··· PROVIDED PASSAGE
Lower Colorado River Valley

The Lower Colorado River Valley ("LCRV") is the river region of the lower Colorado River of the southwestern United States in North America that rises in the Rocky Mountains and has its outlet at the Colorado River Delta in the northern Gulf of California in northwestern Mexico, between the states of Baja California and Sonora. This north–south stretch of the Colorado River forms the border between the U.S. states of California/Arizona and Nevada/Arizona,[1] and between the Mexican states of Baja California/Sonora.

It is commonly defined as the region from below Hoover Dam and Lake Mead to its outlet at the northern Gulf of California (Sea of Cortez); it includes the Colorado River proper, canyons, the valley, mountain ranges with wilderness areas, and the floodplain and associated riparian environments. It is home to recreation activities from the river, the lakes created by dams, agriculture, and the home of various cities, communities, and towns along the river, or associated with the valley region. Five Indian reservations are located in the LCRV: the Chemehuevi, Fort Mojave and Colorado River Indian Reservations; at Yuma are the Quechan and Cocopah reservations.

Wpdms shdrlfi020l colorado desert
A section of the LCRV showing the Colorado Desert-(yellow highlight) in west, the Salton Sea, and the three US bordering states on the Colorado River. Portions of the Mexican states of Baja California and Sonora also shown. Proximity to San Diego and the rain shadow of coastal mountains, also shown.

The LCRV, a desert region

View of Trigo Mountains Wilderness, AZ
Trigo Mountains Wilderness, a ridgeline wilderness area on the eastern border of the river proper, 30 miles north of Yuma-Winterhaven. A single 3-foot, (1.1-meter) Buckhorn Cholla cactus is in foreground; creosote bush scrubland on hillsides.
······
··· DATASET CONTENT
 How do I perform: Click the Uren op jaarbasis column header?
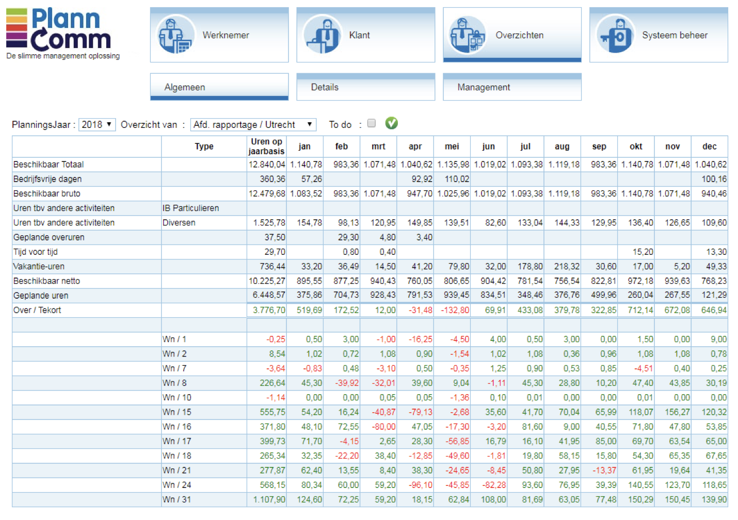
······
WHAT YOU ARE ASKED TO DO:
Using the Lower Colorado River Valley text, state whether each statement agrees with it. Answer yes or no, and quote the words of the text that decide it. 1. The region is commonly defined as beginning below Hoover Dam and Lake Mead. 2. Four Indian reservations are located in the region. 3. The Trigo Mountains Wilderness lies 30 miles south of Yuma-Winterhaven. The data shown above is separate material and does not belong to the text.

ANSWER IN FULL:
1. Yes: "It is commonly defined as the region from below Hoover Dam and Lake Mead to its outlet at the northern Gulf of California (Sea of Cortez)"
2. No: "Five Indian reservations are located in the LCRV"
3. No: "30 miles north of Yuma-Winterhaven"